Dengan menyandarkan diri pada visi kebangsaan tersebut, maka Kopindo harus senantiasa berpikir besar (untuk Indonesia), bergerak strategis (antar wilayah) dan populis (bagi jutaan pemuda). Sehingga menjadi pantas dan penuh wibawa manakala Kopindo kita sebut sebagai koperasi pemudanya Indonesia [3]. Hal itu adalah resolusi pertama Bandung. Lantas resolusi kedua, Kopindo harus membuat Rencana Strategis 10 tahun guna menerjemahkan visi besar tersebut. Rencana strategis itu atau kita sebut dengan Manifesto Kopindo 2025 merupakan target-target konkret dengan peta jalan (road map) untuk mewujudkannya. Manifesto Kopindo 2025 harus menjadi Ketetapan RAT yang dilaksanakan oleh pengurus periode-periode selanjutnya. Dengan cara seperti ini, Kopindo akan disiplin dalam berpikir dan bertindak [4]. Manifesto Kopindo 2025 bisa dimulai dengan mimpi seperti: 1). Reformulasi dan penguatan kaderisasi anggota; 2). Membangun produk unggulan anggota di beberapa wilayah dengan skala tertentu; 3). Pembangunan koperasi produksi (pangan, perikanan, kerajinan, dll); 4). Membangun jaringan pemasaran domestik dan eskpor; 5). Membangun jaringan retail di seluruh anggota dengan skala tertentu. Rencana Strategis 10 tahun tersebut tentu harus besar agar menjadi inspirasi dan energi yang menggerakkan seluruh unsur organisasi. Tentu bagi organisasi nasional seperti Kopindo beberapa mimpi di atas dapat diperpanjang. Apa yang harus dipahami bersama adalah pertanyaan kunci, “Ke arah mana dan apa prioritas Kopindo lima tahun mendatang?”. KETOK PALU “Pekerjaan apa yang paling sia-sia?”, tanya orang. Adalah mengendarai mobil yang sesat arah. Waktu terbuang percuma, bensin mubazir, tambah polusi dan yang pasti membuat penumpang menggerutu. Semua sumber daya akan terbuang percuma bila organisasi mengalami sesat arah. Sebelum makin tersesat, tahun 2015 ini adalah momentum besar bagi Kopindo untuk balik/ belok arah.
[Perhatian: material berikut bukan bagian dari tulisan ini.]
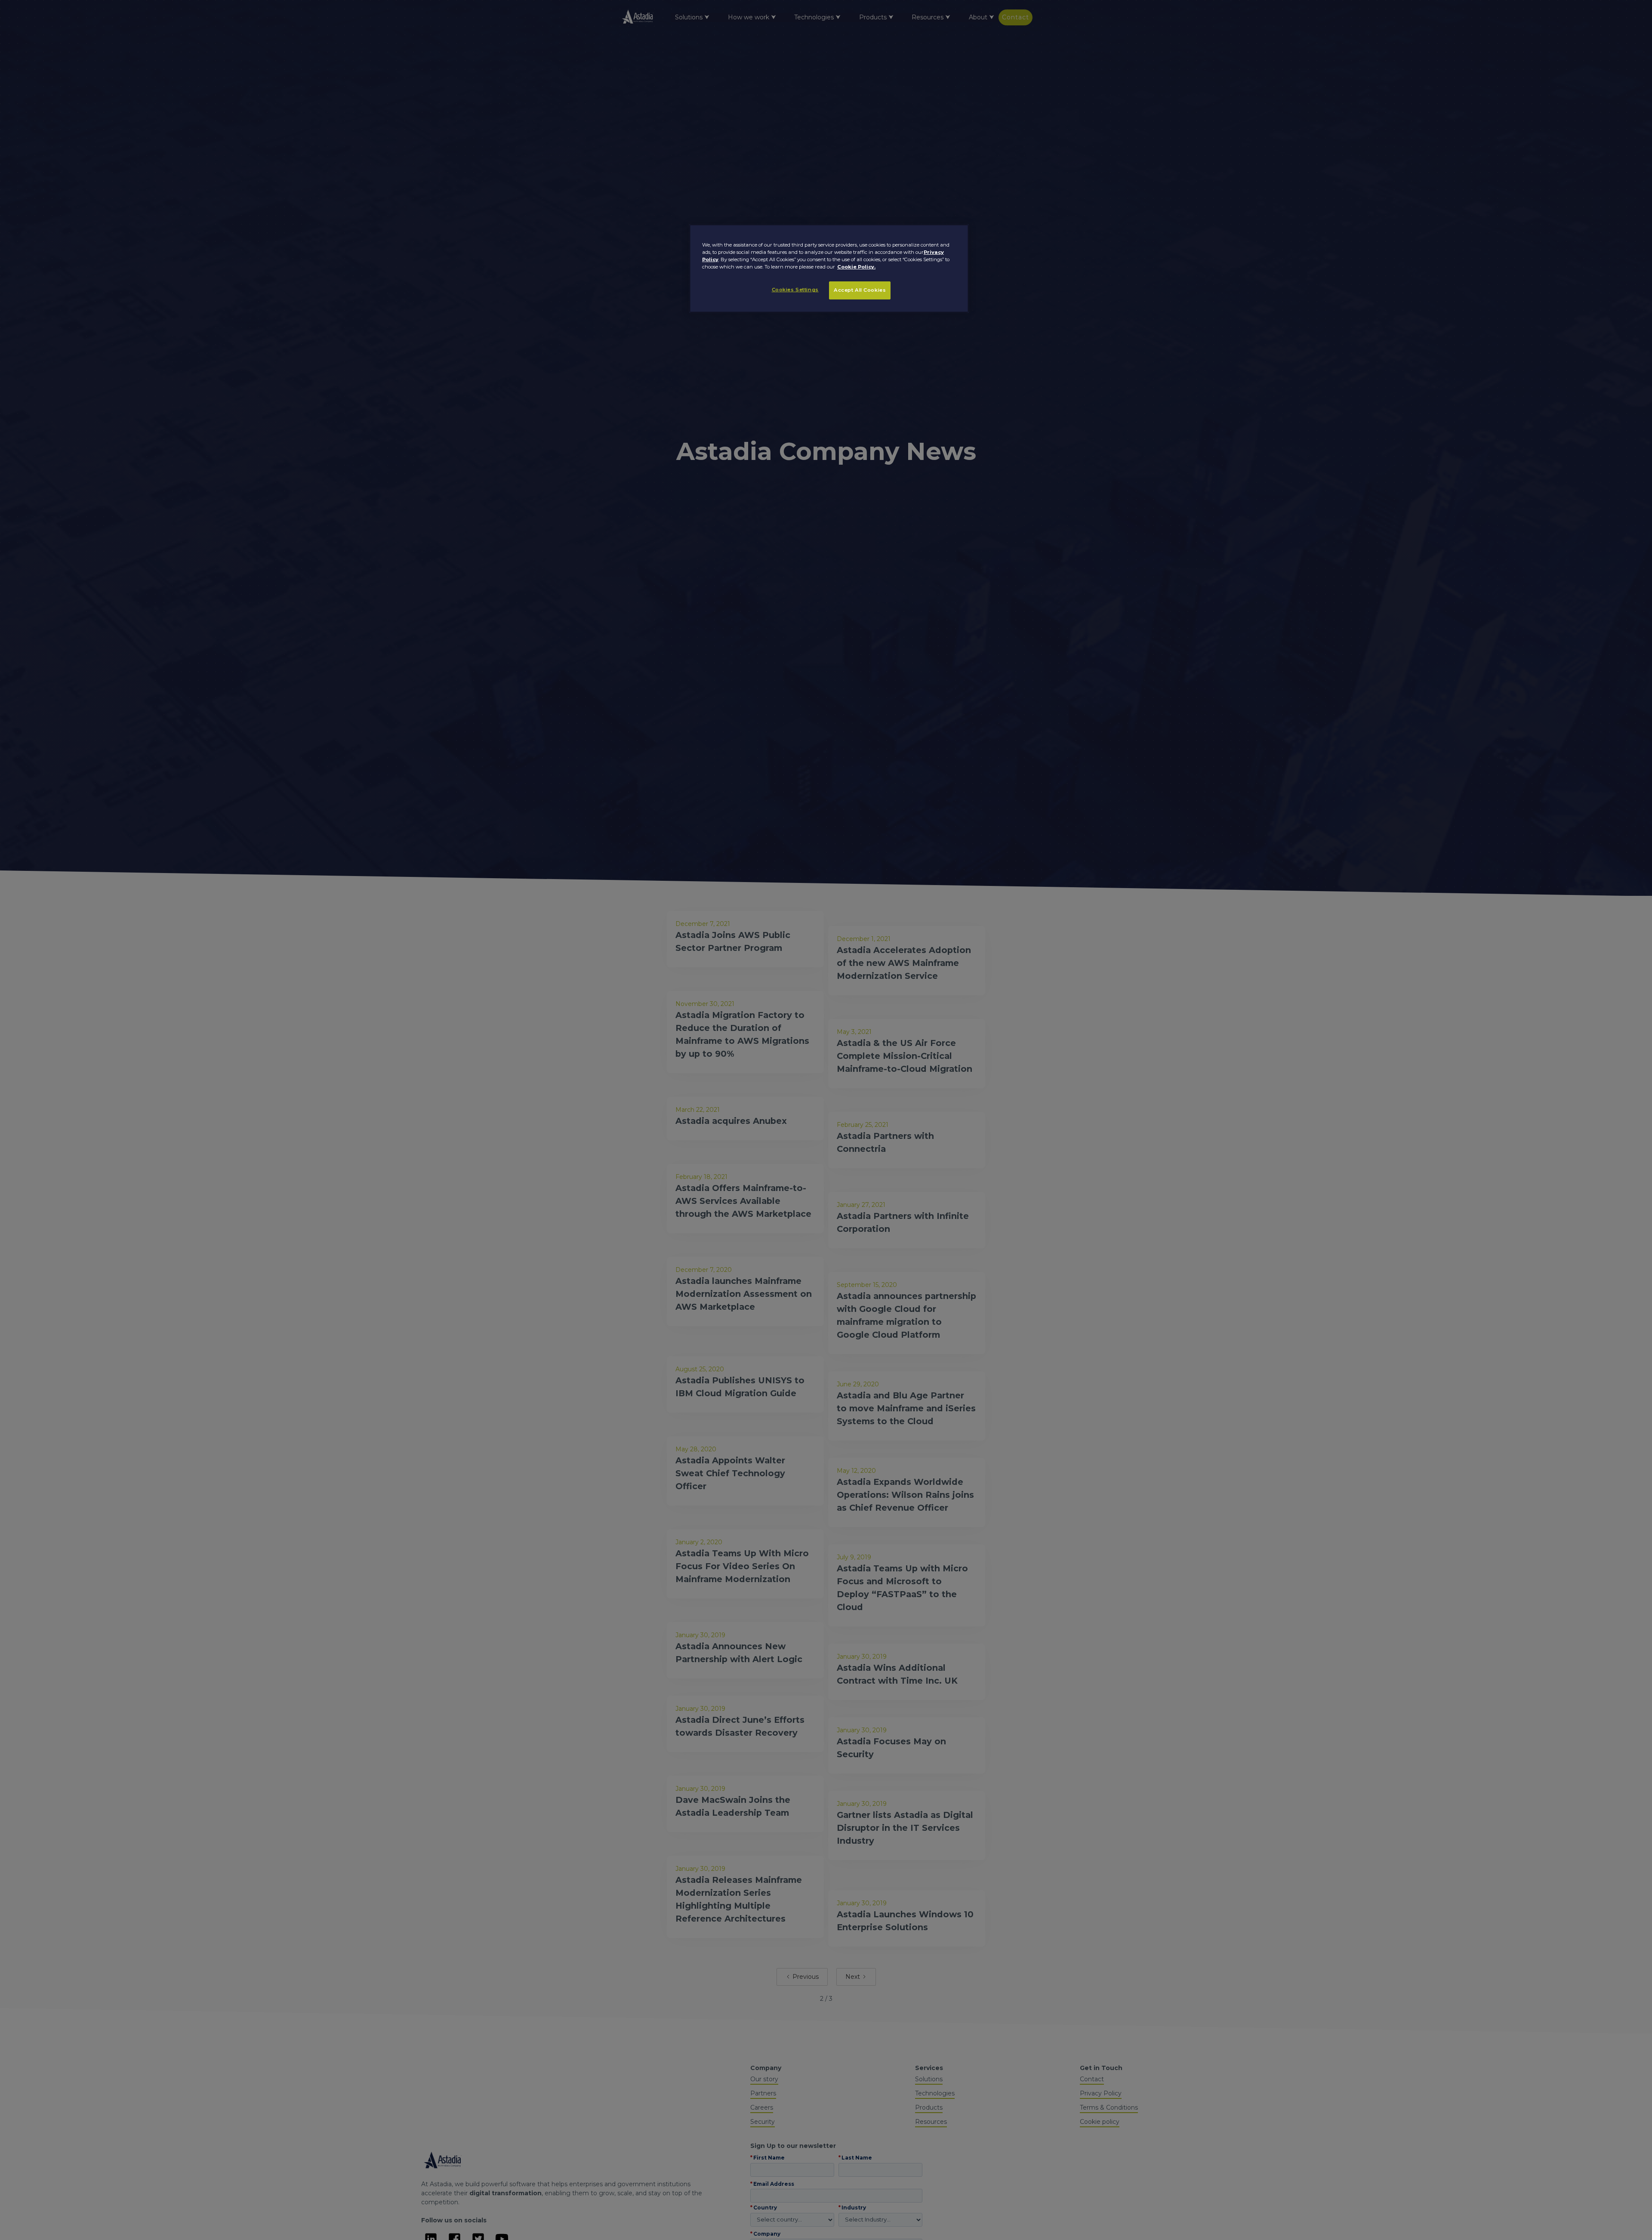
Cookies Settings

Asep Palahudin, Ketua Umum, harus berani ketok palu: Pertama, reorientasi Kopindo sebagai koperasi pemuda tingkat nasional yang bervisi kebangsaan; Dan kedua, membuat rencana strategis atau Manifesto Kopindo 2025 beserta road map-nya. Beranikah? []

FOOTNOTE: 2 / Tokoh dan aktivis koperasi nasional, Suroto, HC. di berbagai forum mengkritik Koperasi Mahasiswa (Kopma) dengan kalimat, “Kopma sebagai lembaga aktualisasi diri untuk belajar kewirausahaan dan mengabdi di sektor kapitalis kemudian ( http://www.uinsgd.ac.id/front/detail/berita_mahasiswa/kopma-gerakan-alternatif-bangun-kembali-budaya-koperasi, 12 Februari 2013). 3 / Sebenarnya Kopindo pernah berjaya di masa-masa awal. Pernah sampai mengegolkan proyek pembangunan dan pengelolaan asrama mahasiswa di beberapa kampus di Indonesia; Pengusahaan Wartel (Warung Telpon) di koperasi-koperasi anggota ketika Wartel sedang booming tahun 1990an dan seterusnya. 4 / Rencana strategis harus dikunci agar tidak berubah-rubah setiap pergantian kepengurusan. Ditambah iklim politik Kopindo lima tahun sangat dinamis. Tanpa kedisiplinan, tak akan lahir karya besar.